Transplantation of human retinal pigment epithelial cells in the nucleus accumbens of cocaine self-administering rats provides protection from seeking

•Some out bred Sprague–Dawley rats take more cocaine than others.•High drug-takers show greater reinstatement of cocaine seeking than Low drug-takers.•RPEC grafts into NAc rescue High drug-takers from reinstatement after 14d abstinence.•RPEC grafts into NAc preserve DA cell bodies in the VTA of High drug-taker rats.•RPEC grafts in NAc protect DA cells in VTA and rescue High takers from reinstatement.

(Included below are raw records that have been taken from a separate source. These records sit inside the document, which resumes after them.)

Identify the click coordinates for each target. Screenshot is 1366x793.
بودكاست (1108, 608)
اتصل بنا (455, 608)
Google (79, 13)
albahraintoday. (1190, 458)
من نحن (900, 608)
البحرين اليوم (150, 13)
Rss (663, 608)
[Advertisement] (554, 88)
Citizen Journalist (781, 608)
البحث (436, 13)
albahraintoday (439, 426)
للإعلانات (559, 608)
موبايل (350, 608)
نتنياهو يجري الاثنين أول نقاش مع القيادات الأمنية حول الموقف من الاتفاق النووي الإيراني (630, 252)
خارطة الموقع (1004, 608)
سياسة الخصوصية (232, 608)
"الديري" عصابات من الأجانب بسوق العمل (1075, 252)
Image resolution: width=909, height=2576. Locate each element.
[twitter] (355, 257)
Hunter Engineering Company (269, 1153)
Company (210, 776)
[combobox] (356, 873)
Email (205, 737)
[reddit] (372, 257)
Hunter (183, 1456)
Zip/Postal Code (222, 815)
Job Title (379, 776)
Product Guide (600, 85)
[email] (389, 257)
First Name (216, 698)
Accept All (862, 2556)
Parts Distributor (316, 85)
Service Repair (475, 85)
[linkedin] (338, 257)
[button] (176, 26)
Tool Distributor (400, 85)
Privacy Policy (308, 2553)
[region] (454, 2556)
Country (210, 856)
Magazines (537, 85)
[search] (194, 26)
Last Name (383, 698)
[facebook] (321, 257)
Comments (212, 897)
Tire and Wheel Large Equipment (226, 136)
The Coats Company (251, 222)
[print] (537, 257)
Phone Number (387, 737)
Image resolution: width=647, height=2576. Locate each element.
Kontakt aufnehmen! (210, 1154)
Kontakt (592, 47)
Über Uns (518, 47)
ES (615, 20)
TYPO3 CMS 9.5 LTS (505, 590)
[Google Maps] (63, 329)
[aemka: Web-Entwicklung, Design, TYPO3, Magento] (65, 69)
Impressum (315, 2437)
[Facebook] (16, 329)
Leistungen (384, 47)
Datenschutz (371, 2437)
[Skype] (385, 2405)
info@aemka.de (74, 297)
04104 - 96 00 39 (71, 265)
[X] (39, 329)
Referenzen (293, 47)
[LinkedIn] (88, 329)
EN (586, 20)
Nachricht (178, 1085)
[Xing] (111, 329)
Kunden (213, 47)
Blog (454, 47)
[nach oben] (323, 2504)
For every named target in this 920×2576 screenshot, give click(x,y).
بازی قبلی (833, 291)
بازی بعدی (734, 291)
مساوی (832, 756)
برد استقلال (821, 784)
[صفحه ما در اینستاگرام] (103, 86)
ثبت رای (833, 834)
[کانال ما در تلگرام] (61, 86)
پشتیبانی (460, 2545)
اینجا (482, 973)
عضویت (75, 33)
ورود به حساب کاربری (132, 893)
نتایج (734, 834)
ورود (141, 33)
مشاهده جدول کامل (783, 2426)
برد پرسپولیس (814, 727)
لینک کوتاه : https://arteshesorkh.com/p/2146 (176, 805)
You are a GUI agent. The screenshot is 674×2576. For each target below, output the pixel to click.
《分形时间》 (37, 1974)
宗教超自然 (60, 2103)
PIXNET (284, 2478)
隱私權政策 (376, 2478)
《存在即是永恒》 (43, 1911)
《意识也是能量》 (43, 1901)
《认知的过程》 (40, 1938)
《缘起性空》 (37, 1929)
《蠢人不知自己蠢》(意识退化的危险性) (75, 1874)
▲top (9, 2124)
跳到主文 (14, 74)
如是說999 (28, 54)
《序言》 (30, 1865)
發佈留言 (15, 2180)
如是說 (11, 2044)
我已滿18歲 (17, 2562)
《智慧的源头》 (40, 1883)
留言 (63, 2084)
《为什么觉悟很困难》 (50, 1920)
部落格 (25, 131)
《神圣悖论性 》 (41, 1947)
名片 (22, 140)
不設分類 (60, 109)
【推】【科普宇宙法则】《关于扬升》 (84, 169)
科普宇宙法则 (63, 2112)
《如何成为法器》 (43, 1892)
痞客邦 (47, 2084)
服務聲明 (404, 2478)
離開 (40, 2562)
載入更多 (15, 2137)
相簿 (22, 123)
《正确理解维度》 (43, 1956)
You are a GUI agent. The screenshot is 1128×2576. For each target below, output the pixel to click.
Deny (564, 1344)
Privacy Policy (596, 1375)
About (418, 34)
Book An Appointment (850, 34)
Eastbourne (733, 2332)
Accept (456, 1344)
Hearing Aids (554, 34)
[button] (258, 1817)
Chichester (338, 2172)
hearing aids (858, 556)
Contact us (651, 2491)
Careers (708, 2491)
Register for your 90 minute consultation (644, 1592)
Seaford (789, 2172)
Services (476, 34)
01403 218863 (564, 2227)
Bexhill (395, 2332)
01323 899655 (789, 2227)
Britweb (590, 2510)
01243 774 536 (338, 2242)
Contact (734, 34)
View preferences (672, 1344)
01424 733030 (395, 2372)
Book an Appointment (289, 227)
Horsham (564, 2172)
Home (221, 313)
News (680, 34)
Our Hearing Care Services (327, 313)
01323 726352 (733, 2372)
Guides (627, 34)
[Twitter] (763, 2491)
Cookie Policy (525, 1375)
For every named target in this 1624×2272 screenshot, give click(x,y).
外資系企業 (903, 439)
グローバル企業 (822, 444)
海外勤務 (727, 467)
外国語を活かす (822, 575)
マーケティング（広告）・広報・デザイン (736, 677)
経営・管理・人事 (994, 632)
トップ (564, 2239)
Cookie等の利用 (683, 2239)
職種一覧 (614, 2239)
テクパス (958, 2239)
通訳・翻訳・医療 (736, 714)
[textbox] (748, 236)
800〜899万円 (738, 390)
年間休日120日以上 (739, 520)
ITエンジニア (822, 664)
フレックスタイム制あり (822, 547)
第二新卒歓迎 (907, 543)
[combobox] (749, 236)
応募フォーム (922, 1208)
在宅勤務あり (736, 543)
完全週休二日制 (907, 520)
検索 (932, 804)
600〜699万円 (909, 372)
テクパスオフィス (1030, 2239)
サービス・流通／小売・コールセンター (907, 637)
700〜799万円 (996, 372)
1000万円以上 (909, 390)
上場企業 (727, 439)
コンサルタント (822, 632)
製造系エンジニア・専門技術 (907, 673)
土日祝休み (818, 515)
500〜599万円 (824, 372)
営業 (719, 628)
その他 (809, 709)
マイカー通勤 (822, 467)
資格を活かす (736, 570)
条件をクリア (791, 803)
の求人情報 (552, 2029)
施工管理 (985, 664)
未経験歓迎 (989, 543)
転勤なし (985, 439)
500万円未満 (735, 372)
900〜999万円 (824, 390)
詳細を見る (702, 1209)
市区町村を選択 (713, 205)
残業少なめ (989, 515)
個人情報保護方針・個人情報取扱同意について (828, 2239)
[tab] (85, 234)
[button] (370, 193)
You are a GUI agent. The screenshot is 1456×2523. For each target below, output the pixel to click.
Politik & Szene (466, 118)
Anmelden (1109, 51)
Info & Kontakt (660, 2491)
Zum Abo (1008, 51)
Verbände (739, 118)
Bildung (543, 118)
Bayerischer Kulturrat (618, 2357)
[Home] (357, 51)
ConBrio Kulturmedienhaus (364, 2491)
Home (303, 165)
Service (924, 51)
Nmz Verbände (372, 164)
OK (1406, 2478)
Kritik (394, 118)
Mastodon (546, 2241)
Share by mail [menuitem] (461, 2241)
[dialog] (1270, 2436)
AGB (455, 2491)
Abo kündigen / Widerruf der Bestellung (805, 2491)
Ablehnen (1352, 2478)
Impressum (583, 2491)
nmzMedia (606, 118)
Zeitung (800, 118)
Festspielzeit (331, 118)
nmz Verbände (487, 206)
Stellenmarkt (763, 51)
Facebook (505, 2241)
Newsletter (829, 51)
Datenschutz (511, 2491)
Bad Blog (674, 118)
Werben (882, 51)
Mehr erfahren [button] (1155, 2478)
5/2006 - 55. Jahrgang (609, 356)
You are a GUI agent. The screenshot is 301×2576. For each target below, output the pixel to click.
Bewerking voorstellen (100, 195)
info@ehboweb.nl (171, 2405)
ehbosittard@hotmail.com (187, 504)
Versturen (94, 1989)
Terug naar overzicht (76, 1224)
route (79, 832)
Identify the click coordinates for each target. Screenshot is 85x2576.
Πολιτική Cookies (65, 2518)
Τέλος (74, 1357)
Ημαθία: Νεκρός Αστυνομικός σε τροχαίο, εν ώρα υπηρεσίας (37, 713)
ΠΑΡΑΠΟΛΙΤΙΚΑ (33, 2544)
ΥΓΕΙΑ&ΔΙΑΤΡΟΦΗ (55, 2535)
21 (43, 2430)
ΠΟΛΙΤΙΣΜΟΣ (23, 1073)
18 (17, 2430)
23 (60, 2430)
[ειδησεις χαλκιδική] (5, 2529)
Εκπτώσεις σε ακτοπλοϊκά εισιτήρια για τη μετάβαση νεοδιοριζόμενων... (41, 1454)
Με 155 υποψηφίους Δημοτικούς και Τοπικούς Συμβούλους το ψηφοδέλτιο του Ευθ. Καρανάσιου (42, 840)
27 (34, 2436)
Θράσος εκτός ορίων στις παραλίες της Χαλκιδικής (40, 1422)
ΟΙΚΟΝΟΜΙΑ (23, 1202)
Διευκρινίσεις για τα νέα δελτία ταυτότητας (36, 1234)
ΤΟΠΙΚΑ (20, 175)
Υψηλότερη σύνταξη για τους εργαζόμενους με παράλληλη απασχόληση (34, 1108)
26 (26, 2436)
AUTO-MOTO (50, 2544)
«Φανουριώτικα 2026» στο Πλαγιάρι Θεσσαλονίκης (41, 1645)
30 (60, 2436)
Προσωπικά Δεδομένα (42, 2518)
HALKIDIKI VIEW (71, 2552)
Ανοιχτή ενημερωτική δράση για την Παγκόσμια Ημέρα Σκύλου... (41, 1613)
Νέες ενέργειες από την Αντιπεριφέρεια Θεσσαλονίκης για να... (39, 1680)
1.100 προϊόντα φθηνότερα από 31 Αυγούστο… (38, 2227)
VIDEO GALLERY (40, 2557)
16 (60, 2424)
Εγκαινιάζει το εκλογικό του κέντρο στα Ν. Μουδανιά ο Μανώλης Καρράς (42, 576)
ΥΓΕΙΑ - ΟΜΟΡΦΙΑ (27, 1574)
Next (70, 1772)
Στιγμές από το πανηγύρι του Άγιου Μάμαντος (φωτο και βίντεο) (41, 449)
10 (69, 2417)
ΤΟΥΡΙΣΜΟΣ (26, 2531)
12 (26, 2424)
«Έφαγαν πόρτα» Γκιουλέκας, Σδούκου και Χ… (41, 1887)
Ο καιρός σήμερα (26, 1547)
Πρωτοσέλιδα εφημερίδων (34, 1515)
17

Chronic exposure to drugs and alcohol leads to damage to dopaminergic neurons and their projections in the ‘reward pathway’ that originate in the ventral tegmental area (VTA) and terminate in the nucleus accumbens (NAc). This damage is thought to contribute to the signature symptom of addiction: chronic relapse. In this study we show that bilateral transplants of human retinal pigment epithelial cells (RPECs), a cell mediated dopaminergic and trophic neuromodulator, into the medial shell of the NAc, rescue rats with a history of high rates of cocaine self-administration from drug-seeking when returned, after 2 weeks of abstinence, to the drug-associated chamber under extinction conditions (i.e., with no drug available). Excellent survival was noted for the transplant of RPECs in the shell and/or the core of the NAc bilaterally in all rats that showed behavioral recovery from cocaine seeking. Design based unbiased stereology of tyrosine hydroxylase (TH) positive cell bodies in the VTA showed better preservation (p < 0.035) in transplanted animals compared to control animals. This experiment shows that the RPEC graft provides beneficial effects to prevent drug seeking in drug addiction via its effects directly on the NAc and its neural network with the VTA.